DATA LISTING below:

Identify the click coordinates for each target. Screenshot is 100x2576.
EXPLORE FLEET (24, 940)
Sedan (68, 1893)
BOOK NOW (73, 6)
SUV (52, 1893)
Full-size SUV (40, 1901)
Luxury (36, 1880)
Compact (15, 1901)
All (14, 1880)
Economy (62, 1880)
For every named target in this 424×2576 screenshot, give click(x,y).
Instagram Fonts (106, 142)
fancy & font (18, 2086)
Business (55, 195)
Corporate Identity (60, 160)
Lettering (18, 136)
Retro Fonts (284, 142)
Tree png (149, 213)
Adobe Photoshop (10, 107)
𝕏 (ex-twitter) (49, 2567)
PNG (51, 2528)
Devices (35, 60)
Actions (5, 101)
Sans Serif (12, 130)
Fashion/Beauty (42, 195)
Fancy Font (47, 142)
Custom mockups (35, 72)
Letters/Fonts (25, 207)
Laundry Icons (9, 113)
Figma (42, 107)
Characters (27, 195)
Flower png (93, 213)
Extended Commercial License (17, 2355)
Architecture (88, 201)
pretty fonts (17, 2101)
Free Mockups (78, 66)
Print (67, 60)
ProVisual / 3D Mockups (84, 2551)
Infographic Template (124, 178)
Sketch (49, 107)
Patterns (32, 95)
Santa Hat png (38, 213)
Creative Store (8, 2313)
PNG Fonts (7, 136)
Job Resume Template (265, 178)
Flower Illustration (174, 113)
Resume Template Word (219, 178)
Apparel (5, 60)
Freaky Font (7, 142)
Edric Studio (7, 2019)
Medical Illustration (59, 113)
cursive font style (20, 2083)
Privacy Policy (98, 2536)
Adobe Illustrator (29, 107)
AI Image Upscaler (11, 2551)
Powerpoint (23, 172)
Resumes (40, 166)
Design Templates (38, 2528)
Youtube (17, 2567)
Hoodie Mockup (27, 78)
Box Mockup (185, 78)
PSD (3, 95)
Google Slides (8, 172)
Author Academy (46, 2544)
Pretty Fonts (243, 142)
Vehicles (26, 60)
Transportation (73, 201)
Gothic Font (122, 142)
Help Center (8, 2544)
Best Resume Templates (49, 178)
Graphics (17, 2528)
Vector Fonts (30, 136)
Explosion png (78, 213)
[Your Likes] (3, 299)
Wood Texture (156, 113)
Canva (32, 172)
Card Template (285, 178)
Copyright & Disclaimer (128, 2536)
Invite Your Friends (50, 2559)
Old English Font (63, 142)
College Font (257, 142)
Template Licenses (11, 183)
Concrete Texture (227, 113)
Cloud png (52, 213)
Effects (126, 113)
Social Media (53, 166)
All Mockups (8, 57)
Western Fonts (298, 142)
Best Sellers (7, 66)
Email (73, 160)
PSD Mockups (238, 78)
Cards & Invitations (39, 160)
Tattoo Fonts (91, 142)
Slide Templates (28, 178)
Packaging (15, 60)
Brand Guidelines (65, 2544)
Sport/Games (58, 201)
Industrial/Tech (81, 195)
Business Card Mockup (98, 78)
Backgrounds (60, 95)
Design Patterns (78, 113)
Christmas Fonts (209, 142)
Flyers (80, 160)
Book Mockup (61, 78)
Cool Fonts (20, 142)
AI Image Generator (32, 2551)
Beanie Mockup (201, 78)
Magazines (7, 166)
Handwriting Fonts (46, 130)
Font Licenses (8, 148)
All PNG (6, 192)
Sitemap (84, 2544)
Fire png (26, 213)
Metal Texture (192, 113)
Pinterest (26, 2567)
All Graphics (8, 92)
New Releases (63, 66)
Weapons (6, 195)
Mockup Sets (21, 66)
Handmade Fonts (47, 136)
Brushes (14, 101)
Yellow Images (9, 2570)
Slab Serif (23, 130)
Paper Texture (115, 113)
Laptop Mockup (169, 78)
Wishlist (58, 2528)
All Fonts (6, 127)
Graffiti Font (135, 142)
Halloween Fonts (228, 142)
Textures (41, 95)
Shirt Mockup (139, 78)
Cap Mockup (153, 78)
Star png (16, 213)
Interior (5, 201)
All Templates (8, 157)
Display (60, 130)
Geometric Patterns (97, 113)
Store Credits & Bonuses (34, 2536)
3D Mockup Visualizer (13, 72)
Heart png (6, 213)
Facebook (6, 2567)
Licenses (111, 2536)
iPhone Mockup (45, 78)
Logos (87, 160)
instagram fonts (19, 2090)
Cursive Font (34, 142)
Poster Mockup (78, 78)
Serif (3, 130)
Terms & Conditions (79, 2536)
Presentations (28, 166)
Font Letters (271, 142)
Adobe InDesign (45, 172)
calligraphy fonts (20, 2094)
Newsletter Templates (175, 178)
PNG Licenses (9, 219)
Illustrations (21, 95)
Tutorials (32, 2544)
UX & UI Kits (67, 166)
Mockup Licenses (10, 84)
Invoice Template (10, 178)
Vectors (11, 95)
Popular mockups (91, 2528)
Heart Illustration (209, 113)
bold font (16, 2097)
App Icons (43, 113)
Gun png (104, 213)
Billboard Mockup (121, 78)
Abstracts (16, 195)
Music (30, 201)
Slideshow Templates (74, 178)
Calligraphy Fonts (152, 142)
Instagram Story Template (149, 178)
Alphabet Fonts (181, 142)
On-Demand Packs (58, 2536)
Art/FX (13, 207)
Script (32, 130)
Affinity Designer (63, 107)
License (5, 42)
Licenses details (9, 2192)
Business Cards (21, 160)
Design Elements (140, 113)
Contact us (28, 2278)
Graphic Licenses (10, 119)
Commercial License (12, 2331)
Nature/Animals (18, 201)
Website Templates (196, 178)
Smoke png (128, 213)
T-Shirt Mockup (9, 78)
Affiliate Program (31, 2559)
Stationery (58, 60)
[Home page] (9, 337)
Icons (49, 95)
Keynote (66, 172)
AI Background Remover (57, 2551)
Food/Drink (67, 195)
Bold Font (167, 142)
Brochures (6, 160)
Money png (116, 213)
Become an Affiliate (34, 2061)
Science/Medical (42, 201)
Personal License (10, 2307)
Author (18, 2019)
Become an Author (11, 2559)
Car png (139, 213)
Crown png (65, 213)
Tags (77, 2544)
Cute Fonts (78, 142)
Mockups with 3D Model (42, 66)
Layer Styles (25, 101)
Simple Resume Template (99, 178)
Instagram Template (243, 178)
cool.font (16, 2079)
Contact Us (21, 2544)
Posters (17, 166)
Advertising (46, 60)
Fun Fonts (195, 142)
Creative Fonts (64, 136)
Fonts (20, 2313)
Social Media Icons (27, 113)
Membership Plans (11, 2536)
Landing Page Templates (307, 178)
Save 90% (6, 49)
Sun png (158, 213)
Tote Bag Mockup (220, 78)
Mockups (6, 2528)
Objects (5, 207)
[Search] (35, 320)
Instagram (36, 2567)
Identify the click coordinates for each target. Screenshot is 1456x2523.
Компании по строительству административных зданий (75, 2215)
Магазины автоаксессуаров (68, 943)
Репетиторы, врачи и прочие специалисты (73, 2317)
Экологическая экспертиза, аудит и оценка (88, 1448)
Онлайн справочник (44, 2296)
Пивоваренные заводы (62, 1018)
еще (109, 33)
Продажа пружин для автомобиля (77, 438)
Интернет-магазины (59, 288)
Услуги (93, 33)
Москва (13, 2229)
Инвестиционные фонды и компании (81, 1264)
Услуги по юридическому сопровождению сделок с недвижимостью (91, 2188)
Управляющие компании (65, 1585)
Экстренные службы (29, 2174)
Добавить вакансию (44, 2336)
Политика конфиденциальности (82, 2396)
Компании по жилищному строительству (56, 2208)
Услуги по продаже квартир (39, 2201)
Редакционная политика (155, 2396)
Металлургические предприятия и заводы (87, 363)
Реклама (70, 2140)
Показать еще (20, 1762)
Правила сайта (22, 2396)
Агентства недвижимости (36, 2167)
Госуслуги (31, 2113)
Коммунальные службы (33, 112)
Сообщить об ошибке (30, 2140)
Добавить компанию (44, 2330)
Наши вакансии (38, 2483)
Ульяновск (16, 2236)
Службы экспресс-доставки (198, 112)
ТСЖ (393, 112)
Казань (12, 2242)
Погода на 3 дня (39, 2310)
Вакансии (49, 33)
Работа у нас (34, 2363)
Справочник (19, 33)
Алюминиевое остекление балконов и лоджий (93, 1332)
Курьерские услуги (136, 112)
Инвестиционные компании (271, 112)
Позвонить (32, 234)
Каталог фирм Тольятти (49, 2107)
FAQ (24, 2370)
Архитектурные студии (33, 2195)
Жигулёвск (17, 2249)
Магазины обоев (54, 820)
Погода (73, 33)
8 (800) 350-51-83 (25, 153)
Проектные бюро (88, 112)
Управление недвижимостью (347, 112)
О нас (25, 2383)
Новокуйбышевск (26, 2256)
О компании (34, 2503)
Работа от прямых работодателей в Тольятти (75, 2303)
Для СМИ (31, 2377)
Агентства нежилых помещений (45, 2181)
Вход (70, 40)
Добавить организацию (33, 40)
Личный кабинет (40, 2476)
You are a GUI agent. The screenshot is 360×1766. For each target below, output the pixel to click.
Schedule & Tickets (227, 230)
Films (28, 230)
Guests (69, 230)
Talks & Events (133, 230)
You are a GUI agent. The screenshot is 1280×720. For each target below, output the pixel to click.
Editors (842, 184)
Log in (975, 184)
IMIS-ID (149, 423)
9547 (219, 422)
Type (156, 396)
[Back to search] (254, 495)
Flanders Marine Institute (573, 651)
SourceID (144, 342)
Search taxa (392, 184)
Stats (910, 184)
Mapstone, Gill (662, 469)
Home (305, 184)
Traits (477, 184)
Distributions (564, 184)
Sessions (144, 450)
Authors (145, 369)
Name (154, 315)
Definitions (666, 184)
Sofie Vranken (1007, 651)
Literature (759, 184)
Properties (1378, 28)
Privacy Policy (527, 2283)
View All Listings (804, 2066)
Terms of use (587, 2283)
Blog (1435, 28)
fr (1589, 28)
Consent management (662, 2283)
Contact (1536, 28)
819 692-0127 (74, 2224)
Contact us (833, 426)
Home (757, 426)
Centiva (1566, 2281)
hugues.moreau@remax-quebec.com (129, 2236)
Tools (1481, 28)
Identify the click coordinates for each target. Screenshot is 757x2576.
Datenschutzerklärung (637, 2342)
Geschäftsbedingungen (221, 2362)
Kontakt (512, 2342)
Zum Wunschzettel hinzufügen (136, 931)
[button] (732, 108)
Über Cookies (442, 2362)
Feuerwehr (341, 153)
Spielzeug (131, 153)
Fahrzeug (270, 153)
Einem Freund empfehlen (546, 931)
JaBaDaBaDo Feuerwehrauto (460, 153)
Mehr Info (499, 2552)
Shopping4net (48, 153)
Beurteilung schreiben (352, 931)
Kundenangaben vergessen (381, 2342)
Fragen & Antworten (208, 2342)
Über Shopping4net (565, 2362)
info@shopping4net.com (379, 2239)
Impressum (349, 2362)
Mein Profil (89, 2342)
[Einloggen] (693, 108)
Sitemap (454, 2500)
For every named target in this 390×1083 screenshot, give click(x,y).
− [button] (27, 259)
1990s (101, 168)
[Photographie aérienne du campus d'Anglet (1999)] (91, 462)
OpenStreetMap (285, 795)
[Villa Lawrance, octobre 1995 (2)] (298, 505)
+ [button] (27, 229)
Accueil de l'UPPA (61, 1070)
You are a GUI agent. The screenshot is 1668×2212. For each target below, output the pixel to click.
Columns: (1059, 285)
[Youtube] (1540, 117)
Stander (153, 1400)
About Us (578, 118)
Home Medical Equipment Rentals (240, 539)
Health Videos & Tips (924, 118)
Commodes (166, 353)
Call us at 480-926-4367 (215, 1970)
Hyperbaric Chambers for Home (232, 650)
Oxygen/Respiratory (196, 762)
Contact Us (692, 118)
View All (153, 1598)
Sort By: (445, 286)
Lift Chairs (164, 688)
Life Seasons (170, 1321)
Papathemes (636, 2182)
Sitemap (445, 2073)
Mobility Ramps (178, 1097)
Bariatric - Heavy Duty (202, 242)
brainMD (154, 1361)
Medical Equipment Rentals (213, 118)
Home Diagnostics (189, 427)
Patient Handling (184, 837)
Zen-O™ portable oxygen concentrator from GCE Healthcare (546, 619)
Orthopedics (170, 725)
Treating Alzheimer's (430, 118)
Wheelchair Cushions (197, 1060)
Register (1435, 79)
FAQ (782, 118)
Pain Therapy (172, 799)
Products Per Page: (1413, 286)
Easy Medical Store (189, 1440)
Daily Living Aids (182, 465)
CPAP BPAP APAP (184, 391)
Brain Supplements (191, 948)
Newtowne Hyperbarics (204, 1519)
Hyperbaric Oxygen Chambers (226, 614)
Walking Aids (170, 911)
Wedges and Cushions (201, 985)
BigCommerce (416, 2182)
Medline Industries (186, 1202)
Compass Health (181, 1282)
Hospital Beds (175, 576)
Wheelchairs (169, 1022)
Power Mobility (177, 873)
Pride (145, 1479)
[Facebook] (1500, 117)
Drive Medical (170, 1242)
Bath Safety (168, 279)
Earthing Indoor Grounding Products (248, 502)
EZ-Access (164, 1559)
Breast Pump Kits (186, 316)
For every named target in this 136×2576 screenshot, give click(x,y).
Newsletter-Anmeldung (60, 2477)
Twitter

End of DATA LISTING.

| TASK GOAL |
Look above for the line with "Creative Store (8, 2313)" and the line with "Best Resume Templates (49, 178)". Write out those two lines and all the lines between them, exactly, and no others.

| SOLUTION TO THIS EXERCISE |
Creative Store (8, 2313)
PNG Fonts (7, 136)
Job Resume Template (265, 178)
Flower Illustration (174, 113)
Resume Template Word (219, 178)
Apparel (5, 60)
Freaky Font (7, 142)
Edric Studio (7, 2019)
Medical Illustration (59, 113)
cursive font style (20, 2083)
Privacy Policy (98, 2536)
Adobe Illustrator (29, 107)
AI Image Upscaler (11, 2551)
Powerpoint (23, 172)
Resumes (40, 166)
Design Templates (38, 2528)
Youtube (17, 2567)
Hoodie Mockup (27, 78)
Box Mockup (185, 78)
PSD (3, 95)
Google Slides (8, 172)
Author Academy (46, 2544)
Pretty Fonts (243, 142)
Vehicles (26, 60)
Transportation (73, 201)
Gothic Font (122, 142)
Help Center (8, 2544)
Best Resume Templates (49, 178)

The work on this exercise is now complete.